• Spoken Word
  • By Sean Mahoney
  • Directed by Yael Shavit
  • Movement Director: Helen Heaslip
  • Cast: Sean Mahoney
  • Battersea Arts Centre, London
  • Until 22 June 2015
  • Time: 19:15
  • Review by Matthew Whitaker
  • 14 June 2015
Until You Hear That Bell
4.0Reviewer's Rating

Until You Hear That Bell is the first full length piece by Sean Mahoney, spoken word poet and alumnus of the Roundhouse poetry collective. It’s a short, sweet, autobiographical coming-of-age story about Mahoney’s career as a youth boxer, beginning with the first time his father took him to a boxing gym as a child and following his development into a promising young fighter.

While the events portrayed span ten years, the story is quite small-scale and, in a sense, unremarkable – there are no twists and no devastating emotional climax – so the whole thing hinges on Mahoney, and his lyrics, performance and on-stage personality. Which is no bad thing, because he is fantastic.

On an almost entirely bare stage, Mahoney is able to conjure both the sweat and drama and energy of a fight and the quiet pathos of an awkward conversation between a proud father and a son. His words are unshowy and perfectly judged, evoking the rhythms of boxing and training as well as the language of his characters, and Movement Director Helen Heaslip must deserve some praise for the way Mahoney uses his physicality – dancing, shuffling and dodging around the ring/stage with incredible energy and control. In one particularly impressive sequence, he creates something approaching a Rocky-esque training montage, condensed into about a minute with the aid of nothing but a skipping rope and his lyrics.

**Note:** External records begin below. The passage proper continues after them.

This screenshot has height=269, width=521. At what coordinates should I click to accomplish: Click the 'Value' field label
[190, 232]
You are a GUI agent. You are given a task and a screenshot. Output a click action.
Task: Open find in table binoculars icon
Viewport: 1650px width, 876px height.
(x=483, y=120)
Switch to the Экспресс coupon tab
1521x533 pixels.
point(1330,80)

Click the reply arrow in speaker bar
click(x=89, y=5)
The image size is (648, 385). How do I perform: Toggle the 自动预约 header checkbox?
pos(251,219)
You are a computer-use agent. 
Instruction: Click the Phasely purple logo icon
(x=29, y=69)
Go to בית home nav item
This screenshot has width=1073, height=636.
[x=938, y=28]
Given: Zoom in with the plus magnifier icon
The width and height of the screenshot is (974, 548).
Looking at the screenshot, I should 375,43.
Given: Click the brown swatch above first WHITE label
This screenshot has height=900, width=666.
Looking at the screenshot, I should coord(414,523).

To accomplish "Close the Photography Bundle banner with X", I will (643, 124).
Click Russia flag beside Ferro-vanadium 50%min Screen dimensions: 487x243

By the end the stage is drenched in Mahoney’s sweat, and he’s done such a convincing job of portraying a boy growing up that he actually seems to look older and more battle weary. I found myself oddly reminded of the film ‘Boyhood’ – just like that film, this is a piece of gentle storytelling about family, growing up, figuring out what you’re good at and making choices, elevated to something quite special by the way it captures the passing of time and the significance of small moments in a person’s life. That’s pretty impressive feat for a film – never mind for a sixty-minute one-man show.